> **BRIEF 1**
Set down the passage on the concrete joint test schemes word for word, everything from "Group Ⅲ: UNLISL." down to "were named IIIC-0.3~IIIC-0.7.".
> **BRIEF 2**
Resume the passage on the concrete joint test schemes, picking up right after its final sentence.

> **TEXT SEGMENT**
According to the different control methods and unloading stress paths, the four groups of test schemes were designed for five kinds of JRC concrete joints, which were group I: CNL, group Ⅱ: unloading normal load and maintaining constant shear load (referred to as UNLCSL), group Ⅲ: unloading normal load and increase shear load (referred to as UNLISL), group Ⅳ: unloading normal load and unloading shear load (referred to as UNLUSL). In addition to the group IV test, the displacement control method adopts the loading and unloading rate of 1 mm/min, and the stress control method adopts the loading and unloading rate of 2 MPa/min, as follows:
Group Ⅰ: CNL. The first step is to apply normal stress to the set value of 2, 4, 6, 8, 10 MPa by stress control. The second step: keep the normal stress unchanged, use the displacement control method to carry out shear loading, and end the test when the shear displacement is 8 mm. Five kinds of concrete joint specimens with different JRC were tested, and a total of 25 groups of tests. The specimens were named ⅠA-2~ⅠA-10, ⅠB-2~ⅠB-10, ⅠC-2~ⅠC-10, ⅠD-2~ⅠD-10 and ⅠE-2~ⅠE-10.
Group Ⅱ: UNLCSL. The first step is to apply normal stress to 8 MPa by stress control. In the second step, keeping the normal stress unchanged, the shear stress is applied to 0.3τp,0.4τp,0.5τp,0.6τp,0.7τp by stress control method (τp represents the peak shear strength of each JRC concrete joint under normal stress of 8 MPa); the third step: keep the shear stress unchanged, the normal unloading until the specimen is destroyed. Five kinds of concrete joint specimens with different JRC were tested, and a total of 25 groups of tests. The specimens were named ⅡA-0.3~ⅡA-0.7, ⅡB-0.3~ⅡB-0.7, ⅡC-0.3~ⅡC-0.7, ⅡD-0.3~ⅡD-0.7 and ⅡE-0.3~ⅡE-0.7.
Group Ⅲ: UNLISL. The first and second steps were consistent with the group II test. The third step: the stress control method is used to perform shear loading at a loading rate of 2MPa/min, and the stress control method is used to perform normal unloading at an unloading rate of 2MPa/min until the specimen is destroyed. Five groups of concrete joint specimens with a JRC of 11.06 were tested, and the specimens were named IIIC-0.3~IIIC-0.7.
Group Ⅳ: UNLUSL. The first and second steps were consistent with the group II test. The third step: the shear unloading is carried out by the stress control mode at the loading rate of 0.5MPa/min, and the normal unloading is carried out by the stress control mode at the unloading rate of 2MPa/min until the specimen is destroyed. Five groups of concrete joint specimens with a JRC of 11.06 were tested, and the specimens were named IVC-0.3~IVC-0.7.
To intuitively show the difference between the stress paths of the three groups II, III and IV, the schematic diagram of the stress paths of the three groups II, III and IV is shown in Fig 7. In Fig 7, σ1 is the initial normal stress, which represents the normal stress at the beginning of normal unloading, and τ1 is the initial shear stress, which refers to the shear stress at the beginning of normal unloading. The essence of the stress path of the four groups of specimens is to reduce the difference between the normal stress σn and the shear stress τ (σn-τ) to cause the shear instability of the concrete joints. The difference between the normal stress σn and the shear stress τ of the group III test is the largest, while the difference between the normal stress σn and the shear stress τ of the group IV test is the smallest. The specific test scheme is shown in Table 3.

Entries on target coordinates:
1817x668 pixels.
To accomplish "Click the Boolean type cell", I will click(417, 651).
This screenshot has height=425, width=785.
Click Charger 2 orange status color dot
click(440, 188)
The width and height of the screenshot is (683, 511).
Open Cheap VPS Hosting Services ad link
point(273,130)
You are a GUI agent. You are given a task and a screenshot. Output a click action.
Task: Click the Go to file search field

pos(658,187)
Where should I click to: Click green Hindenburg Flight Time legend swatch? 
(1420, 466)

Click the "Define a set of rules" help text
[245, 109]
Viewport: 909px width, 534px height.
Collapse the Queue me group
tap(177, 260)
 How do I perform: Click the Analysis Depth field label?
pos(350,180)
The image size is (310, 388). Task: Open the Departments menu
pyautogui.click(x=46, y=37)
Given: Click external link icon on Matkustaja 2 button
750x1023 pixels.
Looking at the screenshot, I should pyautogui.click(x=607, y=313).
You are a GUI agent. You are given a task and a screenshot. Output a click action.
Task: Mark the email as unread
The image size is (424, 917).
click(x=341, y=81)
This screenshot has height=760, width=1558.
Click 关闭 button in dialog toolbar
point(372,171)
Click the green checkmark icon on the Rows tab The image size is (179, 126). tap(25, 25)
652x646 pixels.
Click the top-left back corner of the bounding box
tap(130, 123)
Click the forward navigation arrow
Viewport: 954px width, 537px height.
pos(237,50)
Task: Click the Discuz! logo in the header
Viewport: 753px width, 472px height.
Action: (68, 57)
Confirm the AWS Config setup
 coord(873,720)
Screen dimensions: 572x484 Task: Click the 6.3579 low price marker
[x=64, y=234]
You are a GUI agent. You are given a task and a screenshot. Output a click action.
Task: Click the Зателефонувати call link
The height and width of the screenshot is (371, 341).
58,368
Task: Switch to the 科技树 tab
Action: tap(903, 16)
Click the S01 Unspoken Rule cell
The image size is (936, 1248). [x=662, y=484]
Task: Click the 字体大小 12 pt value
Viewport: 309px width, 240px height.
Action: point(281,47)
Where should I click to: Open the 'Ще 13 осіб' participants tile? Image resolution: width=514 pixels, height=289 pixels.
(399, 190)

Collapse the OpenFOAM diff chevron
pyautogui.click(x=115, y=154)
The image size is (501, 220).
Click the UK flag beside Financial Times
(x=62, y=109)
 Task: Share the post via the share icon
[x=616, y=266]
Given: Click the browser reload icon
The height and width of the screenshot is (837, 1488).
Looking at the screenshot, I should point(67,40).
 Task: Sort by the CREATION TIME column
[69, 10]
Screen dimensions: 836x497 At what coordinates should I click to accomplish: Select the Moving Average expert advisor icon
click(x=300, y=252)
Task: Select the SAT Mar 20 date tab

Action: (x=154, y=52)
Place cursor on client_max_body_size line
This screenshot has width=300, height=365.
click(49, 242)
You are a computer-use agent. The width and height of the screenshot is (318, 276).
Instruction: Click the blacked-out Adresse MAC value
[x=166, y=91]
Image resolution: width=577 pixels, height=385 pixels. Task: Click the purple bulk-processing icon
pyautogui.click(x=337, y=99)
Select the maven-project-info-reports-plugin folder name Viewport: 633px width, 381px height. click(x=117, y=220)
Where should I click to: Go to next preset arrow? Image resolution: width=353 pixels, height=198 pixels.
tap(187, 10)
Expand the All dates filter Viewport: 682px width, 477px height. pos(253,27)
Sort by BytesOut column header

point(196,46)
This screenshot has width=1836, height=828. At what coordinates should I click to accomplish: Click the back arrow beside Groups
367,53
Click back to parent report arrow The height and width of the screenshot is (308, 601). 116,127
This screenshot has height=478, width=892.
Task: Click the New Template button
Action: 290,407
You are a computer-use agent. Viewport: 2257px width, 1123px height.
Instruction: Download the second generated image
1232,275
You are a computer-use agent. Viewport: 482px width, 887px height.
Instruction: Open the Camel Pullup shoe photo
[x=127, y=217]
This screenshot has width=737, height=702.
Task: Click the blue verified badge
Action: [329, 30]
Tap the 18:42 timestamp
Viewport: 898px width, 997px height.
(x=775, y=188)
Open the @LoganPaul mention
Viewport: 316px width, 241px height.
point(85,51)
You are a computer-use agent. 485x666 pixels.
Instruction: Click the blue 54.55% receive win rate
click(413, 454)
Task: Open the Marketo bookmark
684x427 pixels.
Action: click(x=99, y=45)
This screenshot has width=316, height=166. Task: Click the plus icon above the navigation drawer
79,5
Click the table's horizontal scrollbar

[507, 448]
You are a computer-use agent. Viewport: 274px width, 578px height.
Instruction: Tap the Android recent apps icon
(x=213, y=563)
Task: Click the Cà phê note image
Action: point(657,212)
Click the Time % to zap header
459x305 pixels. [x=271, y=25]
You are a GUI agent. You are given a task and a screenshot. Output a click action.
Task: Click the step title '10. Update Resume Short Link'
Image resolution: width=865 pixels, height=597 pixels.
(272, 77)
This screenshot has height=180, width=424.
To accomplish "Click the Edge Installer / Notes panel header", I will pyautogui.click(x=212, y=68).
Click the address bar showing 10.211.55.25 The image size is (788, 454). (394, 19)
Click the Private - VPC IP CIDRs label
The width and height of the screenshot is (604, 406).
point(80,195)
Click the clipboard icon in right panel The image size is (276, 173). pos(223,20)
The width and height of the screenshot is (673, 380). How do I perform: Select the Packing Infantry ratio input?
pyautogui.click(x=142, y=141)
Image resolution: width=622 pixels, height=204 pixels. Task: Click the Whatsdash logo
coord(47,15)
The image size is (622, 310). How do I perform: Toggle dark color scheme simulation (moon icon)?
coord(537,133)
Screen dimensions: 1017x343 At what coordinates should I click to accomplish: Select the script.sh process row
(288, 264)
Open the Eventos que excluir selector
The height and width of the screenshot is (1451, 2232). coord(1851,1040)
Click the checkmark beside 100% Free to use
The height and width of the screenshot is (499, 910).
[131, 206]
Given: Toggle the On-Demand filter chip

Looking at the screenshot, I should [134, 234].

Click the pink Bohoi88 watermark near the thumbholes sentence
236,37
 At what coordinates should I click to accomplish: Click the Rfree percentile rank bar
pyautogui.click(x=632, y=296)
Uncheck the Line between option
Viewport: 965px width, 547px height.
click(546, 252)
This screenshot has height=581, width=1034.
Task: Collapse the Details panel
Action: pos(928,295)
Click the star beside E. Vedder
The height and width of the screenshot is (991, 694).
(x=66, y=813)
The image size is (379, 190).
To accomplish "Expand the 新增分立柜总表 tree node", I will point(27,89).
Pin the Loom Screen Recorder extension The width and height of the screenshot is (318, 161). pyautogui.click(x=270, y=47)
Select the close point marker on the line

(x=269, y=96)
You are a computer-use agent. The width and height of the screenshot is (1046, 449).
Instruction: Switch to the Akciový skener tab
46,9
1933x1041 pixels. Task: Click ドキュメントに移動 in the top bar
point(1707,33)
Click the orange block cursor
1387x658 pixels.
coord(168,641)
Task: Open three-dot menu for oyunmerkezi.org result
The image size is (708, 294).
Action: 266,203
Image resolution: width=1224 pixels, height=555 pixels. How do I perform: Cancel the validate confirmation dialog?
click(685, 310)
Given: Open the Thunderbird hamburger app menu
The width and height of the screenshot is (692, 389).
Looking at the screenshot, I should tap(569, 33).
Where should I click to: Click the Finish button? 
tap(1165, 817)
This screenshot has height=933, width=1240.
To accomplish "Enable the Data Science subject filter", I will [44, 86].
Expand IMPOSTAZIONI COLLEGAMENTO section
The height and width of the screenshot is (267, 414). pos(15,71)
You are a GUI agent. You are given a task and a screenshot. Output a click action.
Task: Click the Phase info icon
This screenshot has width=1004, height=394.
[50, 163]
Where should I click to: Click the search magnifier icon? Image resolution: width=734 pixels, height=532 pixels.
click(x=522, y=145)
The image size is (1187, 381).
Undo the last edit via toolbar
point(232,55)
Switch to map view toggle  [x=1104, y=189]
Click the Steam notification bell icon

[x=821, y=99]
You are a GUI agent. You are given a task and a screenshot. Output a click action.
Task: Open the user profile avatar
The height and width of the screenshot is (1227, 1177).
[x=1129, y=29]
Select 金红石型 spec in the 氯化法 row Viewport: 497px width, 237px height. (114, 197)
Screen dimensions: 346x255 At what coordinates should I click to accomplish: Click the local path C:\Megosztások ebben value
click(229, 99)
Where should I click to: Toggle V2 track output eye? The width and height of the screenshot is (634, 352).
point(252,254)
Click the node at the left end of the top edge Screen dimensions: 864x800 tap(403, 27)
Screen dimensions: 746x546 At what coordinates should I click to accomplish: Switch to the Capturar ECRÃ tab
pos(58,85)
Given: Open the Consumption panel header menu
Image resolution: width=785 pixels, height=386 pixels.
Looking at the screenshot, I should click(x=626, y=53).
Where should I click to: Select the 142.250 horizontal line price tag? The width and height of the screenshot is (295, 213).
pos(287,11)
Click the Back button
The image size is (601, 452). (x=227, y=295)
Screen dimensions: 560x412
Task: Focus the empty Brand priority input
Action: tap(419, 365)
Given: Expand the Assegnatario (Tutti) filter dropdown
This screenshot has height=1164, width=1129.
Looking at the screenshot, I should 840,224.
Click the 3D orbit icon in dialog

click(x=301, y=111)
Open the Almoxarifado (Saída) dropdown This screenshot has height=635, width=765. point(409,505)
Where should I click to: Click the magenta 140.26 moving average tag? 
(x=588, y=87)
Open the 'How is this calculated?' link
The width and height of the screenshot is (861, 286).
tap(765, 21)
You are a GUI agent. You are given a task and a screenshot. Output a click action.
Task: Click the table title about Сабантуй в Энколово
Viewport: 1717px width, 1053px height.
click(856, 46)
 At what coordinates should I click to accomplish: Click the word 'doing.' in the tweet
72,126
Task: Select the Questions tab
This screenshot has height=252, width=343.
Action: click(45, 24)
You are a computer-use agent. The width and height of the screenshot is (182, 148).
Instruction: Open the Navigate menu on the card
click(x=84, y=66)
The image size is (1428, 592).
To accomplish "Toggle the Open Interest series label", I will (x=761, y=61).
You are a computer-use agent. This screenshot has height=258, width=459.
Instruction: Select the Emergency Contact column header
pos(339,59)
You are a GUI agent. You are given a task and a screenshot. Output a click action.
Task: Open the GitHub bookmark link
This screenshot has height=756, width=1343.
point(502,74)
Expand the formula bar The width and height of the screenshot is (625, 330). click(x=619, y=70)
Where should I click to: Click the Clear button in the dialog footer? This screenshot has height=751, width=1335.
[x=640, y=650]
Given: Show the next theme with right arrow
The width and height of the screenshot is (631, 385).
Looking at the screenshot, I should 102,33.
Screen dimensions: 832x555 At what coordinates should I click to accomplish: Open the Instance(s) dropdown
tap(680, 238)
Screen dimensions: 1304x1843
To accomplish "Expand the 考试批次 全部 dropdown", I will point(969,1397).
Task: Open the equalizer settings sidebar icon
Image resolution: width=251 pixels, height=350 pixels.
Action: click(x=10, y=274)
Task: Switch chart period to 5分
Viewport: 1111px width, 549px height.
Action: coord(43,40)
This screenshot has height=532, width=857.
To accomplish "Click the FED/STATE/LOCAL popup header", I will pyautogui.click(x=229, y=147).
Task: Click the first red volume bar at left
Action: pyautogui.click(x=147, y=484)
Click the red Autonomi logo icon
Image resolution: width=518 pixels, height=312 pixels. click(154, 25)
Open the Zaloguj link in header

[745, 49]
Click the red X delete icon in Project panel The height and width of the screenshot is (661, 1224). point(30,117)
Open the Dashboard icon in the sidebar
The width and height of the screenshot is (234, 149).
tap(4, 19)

> **OUTPUT 1**
Group Ⅲ: UNLISL. The first and second steps were consistent with the group II test. The third step: the stress control method is used to perform shear loading at a loading rate of 2MPa/min, and the stress control method is used to perform normal unloading at an unloading rate of 2MPa/min until the specimen is destroyed. Five groups of concrete joint specimens with a JRC of 11.06 were tested, and the specimens were named IIIC-0.3~IIIC-0.7.

> **OUTPUT 2**
3. Experiment results and analysis
3.1 Shear test results and analysis under the CNL path
3.1.1 Shear stress-shear displacement curve characteristics.
The shear stress-shear displacement curves of concrete joints with different JRC under the CNL path are shown in Fig 8. It can be seen from Fig 8 that the shear stress-shear displacement curves of concrete joints with different JRC generally have a compaction stage, approximate linear stage, pre-peak yield stage, post-peak softening stage and residual stage. However, for the smooth (JRC = 0) joint surface, there is no post-peak softening stage in the shear stress-shear displacement curve. (1) Compaction stage. When the shear stress is applied at the beginning, the gap between the joint is pressed and sealed, the volume of the specimen is reduced, and the obvious shear shrinkage phenomenon occurs. (2) Approximate straight-line stage. After the compaction stage of the joint, the shear strength increases linearly with the increase of shear displacement. The slope of the linear growth stage represents the pre-peak shear stiffness. It can be seen from Fig 7 that the pre-peak shear stiffness increases with the increasing normal stress under the same JRC. (3) Pre-peak yield stage. After the end of the linear stage, the plastic yield of the specimen occurs. With the further increase of the shear displacement, the shear strength continues to increase nonlinearly, and the growth rate is getting smaller and smaller and finally reaches the peak. It can be seen from Fig 8 that under the same JRC, the peak shear strength increases with the increase of normal stress. (4) Post-peak softening stage. After the joint shear reaches the peak strength, the stress decreases. In the case of the same fluctuation angle, the greater the normal stress, the greater the reduction of the post-peak shear stress, and the more obvious the post-peak softening effect; in the case of the same normal stress, the larger the fluctuation angle, the greater the reduction of shear stress, and the more obvious the post-peak softening effect. (5) Residual stage. When the shear displacement continues to increase, the shear stress remains unchanged after a certain decrease, and the shear strength is called residual strength. It can be seen from the diagram that in the case of the same fluctuation angle, the residual shear strength gradually increases with the increase of normal stress.
Shear stress-shear displacement curves of concrete joints with different JRC (a) JRC = 0 (b) JRC = 8.01 (c) JRC = 11.06 (d) JRC = 12.26 (e) JRC = 16.37.
3.1.2 Analysis of shear mechanical properties.
(1) Peak shear strength. The relationship between the peak shear strength of concrete joints and JRC, normal stress under the CNL path is shown in Fig 9.
The relationship between peak shear strength and JRC, normal stress (a) the variation of peak shear strength with JRC (b) the variation of peak shear strength with normal stress.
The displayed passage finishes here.